O café da manhã era servido às 8h, mas quem dormia nos pavilhões precisava acordar às 5h. Em seguida, uma multidão de sujeitos esquálidos preenchia o pátio. Fizesse chuva ou sol, frio ou calor, permaneciam ao relento até a hora de dormir – ociosos, sem fazer absolutamente nada além de ruminar e degenerar, física e mentalmente. Os mais fortes eram convocados para trabalhar no campo, plantando e colhendo milho, batata-doce, feijão e outros alimentos. A mão de obra dos internos também era usada na limpeza do hospital, no conserto de vias públicas, na preparação de doces. Nenhum deles recebia qualquer tipo de remuneração.
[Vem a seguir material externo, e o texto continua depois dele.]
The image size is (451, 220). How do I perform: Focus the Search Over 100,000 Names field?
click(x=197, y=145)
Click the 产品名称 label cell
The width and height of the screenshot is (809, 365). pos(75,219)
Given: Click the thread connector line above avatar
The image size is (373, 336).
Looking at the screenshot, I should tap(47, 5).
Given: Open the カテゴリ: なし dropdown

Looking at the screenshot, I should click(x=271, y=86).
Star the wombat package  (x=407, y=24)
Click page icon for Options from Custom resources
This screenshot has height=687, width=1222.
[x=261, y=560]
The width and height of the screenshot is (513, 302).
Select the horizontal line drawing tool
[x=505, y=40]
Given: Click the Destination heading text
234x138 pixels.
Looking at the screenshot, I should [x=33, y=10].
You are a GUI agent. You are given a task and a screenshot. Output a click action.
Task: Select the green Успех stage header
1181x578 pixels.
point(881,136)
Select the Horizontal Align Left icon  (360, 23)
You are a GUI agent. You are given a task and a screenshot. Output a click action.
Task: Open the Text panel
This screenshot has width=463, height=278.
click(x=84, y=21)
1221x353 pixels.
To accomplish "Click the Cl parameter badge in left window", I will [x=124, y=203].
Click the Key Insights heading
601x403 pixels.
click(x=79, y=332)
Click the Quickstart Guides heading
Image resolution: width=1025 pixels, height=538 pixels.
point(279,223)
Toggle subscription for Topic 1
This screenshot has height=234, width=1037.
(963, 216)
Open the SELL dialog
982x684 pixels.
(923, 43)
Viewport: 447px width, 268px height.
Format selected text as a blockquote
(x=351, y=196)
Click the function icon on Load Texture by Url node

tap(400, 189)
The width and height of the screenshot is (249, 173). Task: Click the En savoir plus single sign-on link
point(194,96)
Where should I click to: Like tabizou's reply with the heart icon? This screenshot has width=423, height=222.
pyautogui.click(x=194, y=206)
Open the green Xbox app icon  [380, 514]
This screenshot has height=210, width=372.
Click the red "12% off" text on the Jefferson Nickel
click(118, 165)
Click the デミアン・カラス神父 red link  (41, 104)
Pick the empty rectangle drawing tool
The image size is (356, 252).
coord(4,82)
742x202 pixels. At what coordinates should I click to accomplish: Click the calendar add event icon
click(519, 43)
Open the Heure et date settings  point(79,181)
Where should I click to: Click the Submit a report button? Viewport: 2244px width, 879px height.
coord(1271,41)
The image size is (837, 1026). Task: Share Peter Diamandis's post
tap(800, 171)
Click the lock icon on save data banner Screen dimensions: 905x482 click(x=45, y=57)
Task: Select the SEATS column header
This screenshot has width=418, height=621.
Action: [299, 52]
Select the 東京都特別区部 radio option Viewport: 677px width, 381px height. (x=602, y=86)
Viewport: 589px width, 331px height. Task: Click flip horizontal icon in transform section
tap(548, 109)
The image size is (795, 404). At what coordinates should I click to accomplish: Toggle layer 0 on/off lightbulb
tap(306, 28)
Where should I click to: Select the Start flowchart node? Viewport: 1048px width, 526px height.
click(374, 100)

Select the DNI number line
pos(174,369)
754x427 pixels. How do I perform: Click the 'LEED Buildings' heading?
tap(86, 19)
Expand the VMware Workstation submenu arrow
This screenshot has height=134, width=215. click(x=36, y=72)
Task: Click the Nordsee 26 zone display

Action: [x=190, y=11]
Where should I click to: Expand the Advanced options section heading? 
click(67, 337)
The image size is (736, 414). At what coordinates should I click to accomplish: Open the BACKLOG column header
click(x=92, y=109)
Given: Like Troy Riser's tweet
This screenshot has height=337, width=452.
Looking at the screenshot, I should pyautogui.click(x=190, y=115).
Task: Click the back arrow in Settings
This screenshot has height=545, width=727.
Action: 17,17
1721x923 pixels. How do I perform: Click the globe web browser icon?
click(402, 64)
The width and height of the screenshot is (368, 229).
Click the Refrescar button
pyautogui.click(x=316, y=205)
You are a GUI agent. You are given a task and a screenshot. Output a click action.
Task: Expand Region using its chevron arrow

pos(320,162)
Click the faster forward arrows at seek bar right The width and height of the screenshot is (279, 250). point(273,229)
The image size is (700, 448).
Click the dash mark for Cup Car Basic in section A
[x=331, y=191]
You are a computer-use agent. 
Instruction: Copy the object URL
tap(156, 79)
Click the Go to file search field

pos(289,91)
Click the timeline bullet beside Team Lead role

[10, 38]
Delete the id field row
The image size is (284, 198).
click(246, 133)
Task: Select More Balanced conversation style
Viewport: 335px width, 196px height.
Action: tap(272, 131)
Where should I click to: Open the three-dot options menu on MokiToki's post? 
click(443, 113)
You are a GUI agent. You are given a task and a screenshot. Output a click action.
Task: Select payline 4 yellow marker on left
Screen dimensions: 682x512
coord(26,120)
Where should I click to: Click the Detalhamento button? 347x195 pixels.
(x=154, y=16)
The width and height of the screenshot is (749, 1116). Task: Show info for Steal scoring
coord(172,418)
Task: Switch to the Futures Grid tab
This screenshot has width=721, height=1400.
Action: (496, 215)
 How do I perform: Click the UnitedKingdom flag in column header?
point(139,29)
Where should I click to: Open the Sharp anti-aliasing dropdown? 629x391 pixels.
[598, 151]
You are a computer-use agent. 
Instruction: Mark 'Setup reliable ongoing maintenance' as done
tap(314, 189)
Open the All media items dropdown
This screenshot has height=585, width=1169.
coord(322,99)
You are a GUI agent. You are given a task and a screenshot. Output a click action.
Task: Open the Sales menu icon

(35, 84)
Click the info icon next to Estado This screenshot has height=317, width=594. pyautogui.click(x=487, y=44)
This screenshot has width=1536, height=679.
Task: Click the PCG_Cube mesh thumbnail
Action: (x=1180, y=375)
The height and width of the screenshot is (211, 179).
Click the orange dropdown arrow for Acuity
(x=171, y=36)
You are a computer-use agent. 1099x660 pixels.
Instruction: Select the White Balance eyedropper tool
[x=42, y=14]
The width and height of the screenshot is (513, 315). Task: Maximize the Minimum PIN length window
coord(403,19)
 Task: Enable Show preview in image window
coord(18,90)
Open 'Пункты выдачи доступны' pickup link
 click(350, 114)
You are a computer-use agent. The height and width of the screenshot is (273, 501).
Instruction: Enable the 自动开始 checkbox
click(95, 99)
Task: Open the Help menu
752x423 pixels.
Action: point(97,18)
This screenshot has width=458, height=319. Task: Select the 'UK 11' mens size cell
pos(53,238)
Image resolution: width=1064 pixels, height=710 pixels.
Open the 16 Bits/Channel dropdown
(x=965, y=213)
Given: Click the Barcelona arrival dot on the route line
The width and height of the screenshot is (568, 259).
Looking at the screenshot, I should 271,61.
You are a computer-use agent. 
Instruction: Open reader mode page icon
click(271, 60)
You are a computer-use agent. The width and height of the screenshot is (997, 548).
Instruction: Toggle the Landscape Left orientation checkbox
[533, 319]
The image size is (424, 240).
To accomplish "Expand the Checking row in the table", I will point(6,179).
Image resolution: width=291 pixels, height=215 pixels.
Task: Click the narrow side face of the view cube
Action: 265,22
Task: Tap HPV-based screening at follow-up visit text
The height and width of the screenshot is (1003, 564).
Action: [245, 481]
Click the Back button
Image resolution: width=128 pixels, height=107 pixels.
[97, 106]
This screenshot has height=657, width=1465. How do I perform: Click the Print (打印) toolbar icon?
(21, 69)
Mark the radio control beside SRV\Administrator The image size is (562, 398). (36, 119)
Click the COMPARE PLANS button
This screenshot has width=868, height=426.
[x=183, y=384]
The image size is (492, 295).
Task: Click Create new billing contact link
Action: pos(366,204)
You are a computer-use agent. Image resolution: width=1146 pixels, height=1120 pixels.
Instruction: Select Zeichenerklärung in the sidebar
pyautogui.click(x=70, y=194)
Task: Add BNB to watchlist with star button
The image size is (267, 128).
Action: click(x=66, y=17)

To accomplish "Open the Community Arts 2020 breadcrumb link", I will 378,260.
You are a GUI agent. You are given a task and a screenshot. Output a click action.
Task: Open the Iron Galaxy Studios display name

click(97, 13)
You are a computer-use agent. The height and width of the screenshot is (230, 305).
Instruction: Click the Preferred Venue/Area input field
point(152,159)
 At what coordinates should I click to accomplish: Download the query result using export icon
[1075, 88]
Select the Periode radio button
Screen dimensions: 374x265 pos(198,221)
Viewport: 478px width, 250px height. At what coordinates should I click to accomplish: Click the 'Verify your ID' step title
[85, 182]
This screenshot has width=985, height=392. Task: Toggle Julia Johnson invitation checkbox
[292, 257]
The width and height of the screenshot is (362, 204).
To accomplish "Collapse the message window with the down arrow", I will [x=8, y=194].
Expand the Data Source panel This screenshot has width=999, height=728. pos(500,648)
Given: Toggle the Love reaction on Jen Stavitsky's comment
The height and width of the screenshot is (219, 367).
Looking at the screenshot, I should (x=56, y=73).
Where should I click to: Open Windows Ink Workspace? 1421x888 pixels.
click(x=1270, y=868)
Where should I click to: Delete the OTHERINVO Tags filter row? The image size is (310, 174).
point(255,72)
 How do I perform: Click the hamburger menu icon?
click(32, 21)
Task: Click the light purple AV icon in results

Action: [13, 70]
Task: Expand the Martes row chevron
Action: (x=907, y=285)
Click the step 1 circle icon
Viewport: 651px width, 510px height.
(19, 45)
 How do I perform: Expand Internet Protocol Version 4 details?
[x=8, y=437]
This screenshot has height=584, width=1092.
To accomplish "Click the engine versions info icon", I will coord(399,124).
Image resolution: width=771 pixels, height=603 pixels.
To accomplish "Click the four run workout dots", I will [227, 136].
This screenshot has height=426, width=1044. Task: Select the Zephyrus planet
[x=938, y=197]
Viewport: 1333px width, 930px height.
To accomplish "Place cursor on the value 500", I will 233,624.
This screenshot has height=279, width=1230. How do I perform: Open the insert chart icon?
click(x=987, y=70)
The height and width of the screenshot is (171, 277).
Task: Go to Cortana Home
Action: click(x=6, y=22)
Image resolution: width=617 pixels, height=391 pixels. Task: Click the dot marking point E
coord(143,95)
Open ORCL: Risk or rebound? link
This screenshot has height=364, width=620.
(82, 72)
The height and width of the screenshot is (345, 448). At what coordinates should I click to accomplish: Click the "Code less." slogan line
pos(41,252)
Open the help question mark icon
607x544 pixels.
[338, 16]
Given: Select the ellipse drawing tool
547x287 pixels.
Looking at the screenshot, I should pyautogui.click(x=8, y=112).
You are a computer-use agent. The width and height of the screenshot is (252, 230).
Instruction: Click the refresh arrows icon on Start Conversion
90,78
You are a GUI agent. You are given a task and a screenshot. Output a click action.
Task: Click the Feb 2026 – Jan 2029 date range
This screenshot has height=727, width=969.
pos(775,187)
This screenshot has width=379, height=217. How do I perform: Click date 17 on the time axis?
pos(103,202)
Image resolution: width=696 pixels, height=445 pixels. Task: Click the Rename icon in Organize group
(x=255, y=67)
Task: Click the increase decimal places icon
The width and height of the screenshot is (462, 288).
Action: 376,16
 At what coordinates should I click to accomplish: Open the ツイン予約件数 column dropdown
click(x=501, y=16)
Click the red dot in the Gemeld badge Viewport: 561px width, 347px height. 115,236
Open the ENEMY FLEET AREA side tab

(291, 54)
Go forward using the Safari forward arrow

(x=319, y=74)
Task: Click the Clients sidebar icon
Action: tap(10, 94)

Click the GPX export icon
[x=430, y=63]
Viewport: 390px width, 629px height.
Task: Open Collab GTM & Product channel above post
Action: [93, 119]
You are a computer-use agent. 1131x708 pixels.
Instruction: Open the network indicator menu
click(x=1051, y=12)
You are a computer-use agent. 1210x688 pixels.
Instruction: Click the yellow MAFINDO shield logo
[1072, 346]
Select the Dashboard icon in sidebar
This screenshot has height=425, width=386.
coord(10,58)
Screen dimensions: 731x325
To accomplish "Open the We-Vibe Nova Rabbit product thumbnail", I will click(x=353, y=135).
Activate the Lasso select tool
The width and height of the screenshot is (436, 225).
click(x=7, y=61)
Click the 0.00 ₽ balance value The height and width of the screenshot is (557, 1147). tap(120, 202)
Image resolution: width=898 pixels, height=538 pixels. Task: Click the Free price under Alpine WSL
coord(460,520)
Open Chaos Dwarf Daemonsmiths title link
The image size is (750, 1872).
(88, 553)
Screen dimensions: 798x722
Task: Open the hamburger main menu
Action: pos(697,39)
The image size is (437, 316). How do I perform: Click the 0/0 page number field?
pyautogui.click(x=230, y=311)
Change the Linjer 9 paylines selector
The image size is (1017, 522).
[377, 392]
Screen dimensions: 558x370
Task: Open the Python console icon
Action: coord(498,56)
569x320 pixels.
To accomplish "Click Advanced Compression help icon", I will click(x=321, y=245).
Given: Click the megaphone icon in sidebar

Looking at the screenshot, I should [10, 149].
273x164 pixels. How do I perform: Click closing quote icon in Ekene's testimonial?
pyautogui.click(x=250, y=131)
Todos os dias, a direção do Colônia disponibilizava 120 quilos de arroz e 60 quilos de feijão. Era tão pouco para alimentar 5 mil pessoas que o caldo do feijão tinha que ser encorpado com farinha de mandioca. Quando havia carne, uma raridade, os cortes eram feitos no chão. A comida tinha aspecto repugnante, além de ser rala e insossa. Na época de colheita de milho, o cardápio era levemente incrementado. O leite chegava em tambores, apenas uma vez por semana. Os internos podiam beber à vontade. Não por gentileza, mas porque os recipientes deveriam voltar vazios. Como não havia utensílios nem local para armazenagem no hospital, os funcionários permitiam que as pessoas ingerissem a bebida até vomitar. O que sobrava ia para o ralo. Facas e garfos eram proibidos, e todo alimento devia ser consumido em cumbucas de alumínio, individuais. Se alguém perdesse a sua cumbuca, não recebia outra – a solução era comer na mão.

Para abrigar uma população 25 vezes maior do que a capacidade, o Colônia abriu espaço trocando as camas por capim espalhado pelo chão. A degradação podia ser vista pelo pátio e pelos pavilhões: sem água encanada, as pessoas eram forçadas a beber e até a se banhar no esgoto a céu aberto. O fedor era insuportável. Mulheres grávidas que eventualmente dessem à luz no hospital tinham seus bebês recolhidos. Ao longo dos anos, várias crianças foram encaminhadas à adoção e nunca mais viram suas mães biológicas. “É compreensível que, depois disso, muitas mulheres tivessem, de fato, enlouquecido”, escreve Daniela Arbex. Uma dessas mulheres era Sueli Rezende. Dez dias após o parto da filha, ela teve a bebê arrancada de seus braços. Os prontuários do hospital mostram que Sueli lembrou de cada um dos 22 aniversários da garota – ela celebrava rezando. “Uma mãe nunca se esquece da filha, mesmo quando não está mais com ela”, dizia Sueli. A mulher ainda teve outra menina no hospital, também criada por uma família adotiva. A interna morreu sem jamais voltar a vê-las.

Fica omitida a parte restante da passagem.